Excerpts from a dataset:
——————

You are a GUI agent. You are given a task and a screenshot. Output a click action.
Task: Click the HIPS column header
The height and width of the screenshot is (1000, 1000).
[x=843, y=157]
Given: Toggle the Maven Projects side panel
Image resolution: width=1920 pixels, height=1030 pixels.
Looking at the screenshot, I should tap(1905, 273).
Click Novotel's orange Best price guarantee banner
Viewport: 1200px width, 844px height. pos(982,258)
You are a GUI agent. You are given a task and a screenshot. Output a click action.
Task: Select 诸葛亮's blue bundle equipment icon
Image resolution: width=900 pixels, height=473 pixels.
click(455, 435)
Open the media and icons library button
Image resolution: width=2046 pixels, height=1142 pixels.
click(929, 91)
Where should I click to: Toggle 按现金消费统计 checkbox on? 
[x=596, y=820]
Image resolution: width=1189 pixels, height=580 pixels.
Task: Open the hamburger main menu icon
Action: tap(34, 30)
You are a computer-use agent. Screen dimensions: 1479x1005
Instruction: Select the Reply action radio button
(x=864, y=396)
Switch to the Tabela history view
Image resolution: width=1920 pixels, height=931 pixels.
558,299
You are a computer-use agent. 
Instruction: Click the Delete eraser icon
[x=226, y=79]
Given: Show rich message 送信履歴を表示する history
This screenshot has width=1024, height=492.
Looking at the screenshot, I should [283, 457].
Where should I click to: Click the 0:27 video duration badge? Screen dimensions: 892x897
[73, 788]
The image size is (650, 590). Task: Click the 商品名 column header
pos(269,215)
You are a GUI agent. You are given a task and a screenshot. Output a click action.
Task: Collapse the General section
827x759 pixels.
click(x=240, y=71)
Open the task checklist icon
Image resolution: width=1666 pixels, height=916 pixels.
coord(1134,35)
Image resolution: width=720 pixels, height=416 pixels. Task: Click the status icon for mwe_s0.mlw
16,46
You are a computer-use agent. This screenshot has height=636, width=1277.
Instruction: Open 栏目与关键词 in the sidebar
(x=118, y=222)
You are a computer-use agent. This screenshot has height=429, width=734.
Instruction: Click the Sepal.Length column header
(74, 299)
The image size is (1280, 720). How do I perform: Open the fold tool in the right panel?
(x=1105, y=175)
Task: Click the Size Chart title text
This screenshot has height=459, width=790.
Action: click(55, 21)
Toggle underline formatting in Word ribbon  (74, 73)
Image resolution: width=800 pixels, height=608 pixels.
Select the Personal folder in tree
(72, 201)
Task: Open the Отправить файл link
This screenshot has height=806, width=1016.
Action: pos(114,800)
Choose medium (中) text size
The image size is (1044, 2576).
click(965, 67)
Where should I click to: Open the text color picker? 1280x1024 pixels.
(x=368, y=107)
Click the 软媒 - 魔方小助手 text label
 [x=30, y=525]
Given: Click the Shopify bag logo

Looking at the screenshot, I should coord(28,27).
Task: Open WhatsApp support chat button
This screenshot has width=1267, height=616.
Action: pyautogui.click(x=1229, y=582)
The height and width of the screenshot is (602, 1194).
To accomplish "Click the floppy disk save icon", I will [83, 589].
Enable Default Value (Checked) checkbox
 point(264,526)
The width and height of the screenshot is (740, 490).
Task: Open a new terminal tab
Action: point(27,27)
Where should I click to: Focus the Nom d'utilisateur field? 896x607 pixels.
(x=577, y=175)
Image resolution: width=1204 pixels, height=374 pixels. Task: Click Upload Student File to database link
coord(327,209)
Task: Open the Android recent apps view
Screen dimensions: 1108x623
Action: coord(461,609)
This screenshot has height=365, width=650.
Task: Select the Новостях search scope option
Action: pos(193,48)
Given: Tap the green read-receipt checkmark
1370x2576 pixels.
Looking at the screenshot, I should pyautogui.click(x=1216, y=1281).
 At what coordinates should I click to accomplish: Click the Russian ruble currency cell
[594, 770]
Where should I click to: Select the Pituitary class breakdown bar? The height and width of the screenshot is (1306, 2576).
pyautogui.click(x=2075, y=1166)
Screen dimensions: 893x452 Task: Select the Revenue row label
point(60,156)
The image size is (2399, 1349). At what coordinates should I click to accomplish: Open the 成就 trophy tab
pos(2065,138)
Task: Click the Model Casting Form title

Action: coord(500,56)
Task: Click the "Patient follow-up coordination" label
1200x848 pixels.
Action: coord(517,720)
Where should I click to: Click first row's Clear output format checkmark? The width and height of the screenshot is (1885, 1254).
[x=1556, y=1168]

——————

## Work instruction
Go through the records and copy each line with "agent" in it.

## Answer box
You are a GUI agent. You are given a task and a screenshot. Output a click action.
You are a GUI agent. You are given a task and a screenshot. Output a click action.
You are a computer-use agent. Screen dimensions: 1479x1005
You are a computer-use agent. 
You are a GUI agent. You are given a task and a screenshot. Output a click action.
You are a computer-use agent. This screenshot has height=636, width=1277.
You are a computer-use agent. This screenshot has height=429, width=734.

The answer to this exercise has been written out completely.